## Problem details
Please format all the items below as a JSON list of strings, with one string for each line and blank lines left out.

Start of Dataset records

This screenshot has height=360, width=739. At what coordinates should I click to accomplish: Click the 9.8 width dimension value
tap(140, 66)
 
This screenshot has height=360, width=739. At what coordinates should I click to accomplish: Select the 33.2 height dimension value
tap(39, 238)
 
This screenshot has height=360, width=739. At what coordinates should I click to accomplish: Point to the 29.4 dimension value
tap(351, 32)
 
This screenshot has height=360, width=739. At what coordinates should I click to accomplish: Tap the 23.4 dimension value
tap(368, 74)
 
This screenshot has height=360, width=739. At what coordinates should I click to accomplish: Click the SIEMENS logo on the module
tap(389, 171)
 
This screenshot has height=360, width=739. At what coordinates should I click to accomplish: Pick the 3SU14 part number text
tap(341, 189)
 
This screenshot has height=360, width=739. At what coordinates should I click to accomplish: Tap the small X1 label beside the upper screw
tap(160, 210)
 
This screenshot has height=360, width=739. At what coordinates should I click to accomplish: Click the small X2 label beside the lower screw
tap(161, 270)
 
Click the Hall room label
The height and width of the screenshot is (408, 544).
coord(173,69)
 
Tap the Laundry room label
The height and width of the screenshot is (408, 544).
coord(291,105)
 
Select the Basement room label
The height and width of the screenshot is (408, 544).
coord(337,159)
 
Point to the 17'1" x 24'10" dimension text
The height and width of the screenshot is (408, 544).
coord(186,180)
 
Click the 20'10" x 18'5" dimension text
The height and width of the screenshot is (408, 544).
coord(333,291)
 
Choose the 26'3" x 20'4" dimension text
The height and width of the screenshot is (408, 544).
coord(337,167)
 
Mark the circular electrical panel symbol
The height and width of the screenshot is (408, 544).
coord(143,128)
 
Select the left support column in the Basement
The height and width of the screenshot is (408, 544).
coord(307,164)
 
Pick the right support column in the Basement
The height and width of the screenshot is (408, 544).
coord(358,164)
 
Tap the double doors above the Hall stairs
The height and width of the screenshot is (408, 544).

End of Dataset records

## Solved exercise
[
  "This screenshot has height=360, width=739. At what coordinates should I click to accomplish: Click the 9.8 width dimension value",
  "tap(140, 66)",
  "This screenshot has height=360, width=739. At what coordinates should I click to accomplish: Select the 33.2 height dimension value",
  "tap(39, 238)",
  "This screenshot has height=360, width=739. At what coordinates should I click to accomplish: Point to the 29.4 dimension value",
  "tap(351, 32)",
  "This screenshot has height=360, width=739. At what coordinates should I click to accomplish: Tap the 23.4 dimension value",
  "tap(368, 74)",
  "This screenshot has height=360, width=739. At what coordinates should I click to accomplish: Click the SIEMENS logo on the module",
  "tap(389, 171)",
  "This screenshot has height=360, width=739. At what coordinates should I click to accomplish: Pick the 3SU14 part number text",
  "tap(341, 189)",
  "This screenshot has height=360, width=739. At what coordinates should I click to accomplish: Tap the small X1 label beside the upper screw",
  "tap(160, 210)",
  "This screenshot has height=360, width=739. At what coordinates should I click to accomplish: Click the small X2 label beside the lower screw",
  "tap(161, 270)",
  "Click the Hall room label",
  "The height and width of the screenshot is (408, 544).",
  "coord(173,69)",
  "Tap the Laundry room label",
  "The height and width of the screenshot is (408, 544).",
  "coord(291,105)",
  "Select the Basement room label",
  "The height and width of the screenshot is (408, 544).",
  "coord(337,159)",
  "Point to the 17'1\" x 24'10\" dimension text",
  "The height and width of the screenshot is (408, 544).",
  "coord(186,180)",
  "Click the 20'10\" x 18'5\" dimension text",
  "The height and width of the screenshot is (408, 544).",
  "coord(333,291)",
  "Choose the 26'3\" x 20'4\" dimension text",
  "The height and width of the screenshot is (408, 544).",
  "coord(337,167)",
  "Mark the circular electrical panel symbol",
  "The height and width of the screenshot is (408, 544).",
  "coord(143,128)",
  "Select the left support column in the Basement",
  "The height and width of the screenshot is (408, 544).",
  "coord(307,164)",
  "Pick the right support column in the Basement",
  "The height and width of the screenshot is (408, 544).",
  "coord(358,164)",
  "Tap the double doors above the Hall stairs",
  "The height and width of the screenshot is (408, 544)."
]